Brief
In this exercise, the data must be written out exactly.

Dataset extract

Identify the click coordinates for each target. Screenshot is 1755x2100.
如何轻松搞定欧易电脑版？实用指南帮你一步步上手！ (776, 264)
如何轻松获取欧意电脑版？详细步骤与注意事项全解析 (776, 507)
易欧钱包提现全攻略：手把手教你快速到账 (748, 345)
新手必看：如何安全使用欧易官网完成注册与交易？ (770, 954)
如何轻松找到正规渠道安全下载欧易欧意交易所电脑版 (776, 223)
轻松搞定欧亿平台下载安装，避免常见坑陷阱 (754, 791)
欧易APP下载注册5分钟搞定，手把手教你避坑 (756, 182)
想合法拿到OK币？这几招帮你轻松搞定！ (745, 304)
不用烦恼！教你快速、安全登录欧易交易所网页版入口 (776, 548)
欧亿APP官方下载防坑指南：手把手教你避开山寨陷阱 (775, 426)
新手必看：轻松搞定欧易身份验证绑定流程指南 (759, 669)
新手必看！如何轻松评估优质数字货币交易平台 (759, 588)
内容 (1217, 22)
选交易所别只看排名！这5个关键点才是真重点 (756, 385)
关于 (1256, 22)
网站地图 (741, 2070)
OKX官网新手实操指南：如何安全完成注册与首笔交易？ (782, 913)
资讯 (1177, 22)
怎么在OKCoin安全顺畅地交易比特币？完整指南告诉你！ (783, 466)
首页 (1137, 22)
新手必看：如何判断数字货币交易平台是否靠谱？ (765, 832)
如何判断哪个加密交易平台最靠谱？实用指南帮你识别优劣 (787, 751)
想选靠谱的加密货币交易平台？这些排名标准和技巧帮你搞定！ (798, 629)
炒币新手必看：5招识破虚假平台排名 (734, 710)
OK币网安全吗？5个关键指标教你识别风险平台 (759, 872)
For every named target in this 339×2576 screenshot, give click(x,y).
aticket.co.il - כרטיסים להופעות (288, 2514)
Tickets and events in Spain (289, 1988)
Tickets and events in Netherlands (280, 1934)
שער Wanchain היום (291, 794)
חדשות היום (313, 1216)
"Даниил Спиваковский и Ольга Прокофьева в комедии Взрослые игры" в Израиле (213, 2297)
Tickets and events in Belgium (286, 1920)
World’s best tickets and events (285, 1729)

Written answer
Identify the click coordinates for each target. Screenshot is 1755x2100.
如何轻松搞定欧易电脑版？实用指南帮你一步步上手！ (776, 264)
如何轻松获取欧意电脑版？详细步骤与注意事项全解析 (776, 507)
易欧钱包提现全攻略：手把手教你快速到账 (748, 345)
新手必看：如何安全使用欧易官网完成注册与交易？ (770, 954)
如何轻松找到正规渠道安全下载欧易欧意交易所电脑版 (776, 223)
轻松搞定欧亿平台下载安装，避免常见坑陷阱 (754, 791)
欧易APP下载注册5分钟搞定，手把手教你避坑 (756, 182)
想合法拿到OK币？这几招帮你轻松搞定！ (745, 304)
不用烦恼！教你快速、安全登录欧易交易所网页版入口 (776, 548)
欧亿APP官方下载防坑指南：手把手教你避开山寨陷阱 (775, 426)
新手必看：轻松搞定欧易身份验证绑定流程指南 (759, 669)
新手必看！如何轻松评估优质数字货币交易平台 (759, 588)
内容 (1217, 22)
选交易所别只看排名！这5个关键点才是真重点 (756, 385)
关于 (1256, 22)
网站地图 (741, 2070)
OKX官网新手实操指南：如何安全完成注册与首笔交易？ (782, 913)
资讯 (1177, 22)
怎么在OKCoin安全顺畅地交易比特币？完整指南告诉你！ (783, 466)
首页 (1137, 22)
新手必看：如何判断数字货币交易平台是否靠谱？ (765, 832)
如何判断哪个加密交易平台最靠谱？实用指南帮你识别优劣 (787, 751)
想选靠谱的加密货币交易平台？这些排名标准和技巧帮你搞定！ (798, 629)
炒币新手必看：5招识破虚假平台排名 (734, 710)
OK币网安全吗？5个关键指标教你识别风险平台 (759, 872)
For every named target in this 339×2576 screenshot, give click(x,y).
aticket.co.il - כרטיסים להופעות (288, 2514)
Tickets and events in Spain (289, 1988)
Tickets and events in Netherlands (280, 1934)
שער Wanchain היום (291, 794)
חדשות היום (313, 1216)
"Даниил Спиваковский и Ольга Прокофьева в комедии Взрослые игры" в Израиле (213, 2297)
Tickets and events in Belgium (286, 1920)
World’s best tickets and events (285, 1729)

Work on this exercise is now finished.